I'm a huge fan of this company. Why? Because they get user-centered design and development. They get simplicity. They're the first computer company that knows how to make a stuff for actual human beings. And that's something wicked hard to do. Basic human beings want simple. They want a toaster that makes toast.
Nintendo got this with the Wii (and the GameBoy back in the day). And folks scratch their head and wonder why they're making so much money...
Hahahaha.
You didn't bring your video camera?????
http://www.howardgreenstein.com/blog/archives/2...
Played a video of my daughter on the phone. Read about Barry Bonds 250th homer on espn.com. Checked the news on Yahoo and Drudge. Watched the skateboarding dog on YouTube. Zoomed up. Zoomed down. Adjusted my settings. Read eMail. I am going to stop receiving my Yahoo mail on my computer. eMail on this device will work much better.
Did I say the UI was so good I started laughing!!!
If it was really a waste, why is Google doing this?
http://www.google.com/intl/en/press/annc/tv_ads...
I saw the ads as well in Canada, which is really ironic seeing how Apple is not going to sell it here for at least a year. I think THOSE ads were a total waste. Why not advertise the iPhone in Antarctica at 5k per spot while you're at it.
I have to agree with Mike Jones (#19) that being able to meet Andy Hertzfeld, Bill Atkinson and Ward Cunningham - and just miss Steve Jobs walking in from home - is something more than normal to share with your son, even before the cheering started.
That's some history represented, not least the visit of Jobs and Atkinson to Xerox PARC just down the road in December 1999, when graphics user interfaces and a whole lot else first escaped from 'captivity'. The next year a large package from PARC arrived at the Tektronix reasearch lab in Oregon and was opened by a curious Ward Cunningham. That did for Ward and Kent Beck, as they discovered objects, GUIs, incremental compilation, pair programming and much else through the Smalltalk system seen by Jobs and Atkinson - which historic package was also sent to Apple, HP and DEC, and of course refused by IBM!

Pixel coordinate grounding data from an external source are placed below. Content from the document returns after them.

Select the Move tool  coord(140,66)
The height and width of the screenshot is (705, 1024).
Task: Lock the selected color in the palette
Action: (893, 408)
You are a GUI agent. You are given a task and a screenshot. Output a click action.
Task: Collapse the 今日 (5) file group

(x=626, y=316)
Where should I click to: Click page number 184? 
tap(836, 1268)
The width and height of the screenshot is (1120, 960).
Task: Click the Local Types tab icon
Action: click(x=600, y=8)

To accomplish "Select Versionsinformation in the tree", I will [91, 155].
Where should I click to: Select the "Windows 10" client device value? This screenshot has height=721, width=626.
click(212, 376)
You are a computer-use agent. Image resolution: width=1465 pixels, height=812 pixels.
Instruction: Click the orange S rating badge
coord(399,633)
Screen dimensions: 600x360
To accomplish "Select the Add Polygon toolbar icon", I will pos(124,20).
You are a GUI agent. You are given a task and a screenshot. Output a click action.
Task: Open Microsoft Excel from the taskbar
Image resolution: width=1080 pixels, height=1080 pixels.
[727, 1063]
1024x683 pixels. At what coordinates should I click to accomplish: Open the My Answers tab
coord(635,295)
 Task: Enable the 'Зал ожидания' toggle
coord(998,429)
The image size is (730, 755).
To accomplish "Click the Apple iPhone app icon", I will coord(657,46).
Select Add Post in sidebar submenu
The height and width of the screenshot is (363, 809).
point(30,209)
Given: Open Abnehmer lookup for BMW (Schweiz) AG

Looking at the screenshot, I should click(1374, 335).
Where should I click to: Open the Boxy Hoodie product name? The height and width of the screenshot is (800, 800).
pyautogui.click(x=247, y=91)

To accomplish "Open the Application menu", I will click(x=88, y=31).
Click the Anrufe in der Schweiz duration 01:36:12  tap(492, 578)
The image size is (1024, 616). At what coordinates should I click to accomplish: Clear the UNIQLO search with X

At least that's from memory. The iPhone does seem to carry forward some of the vision of those heady days, of a kinder, simpler computing world. But I suggest (as would many of the original Smalltalk team, not least Dan Ingalls at Sun) that there's a little bit of work still to be done on the software foundations.
Thanks to the coast-to-coast blogging and webcasting, it was possible to feel much of the excitement here in London, even if it meant something of a late night. I concur with Dawn Douglass that some of the excitement must have to do with patriotism, or at least celebrating culture one is proud of. That resonates with me. Here's hoping it won't be long until we can share some of that new culture, in high-speed 3G form.
"the visit of Jobs and Atkinson to Xerox PARC just down the road in December 1999"
... make that 1979!
another person out of touch with reality. Maybe you and Scoble can get a group discount on therapy.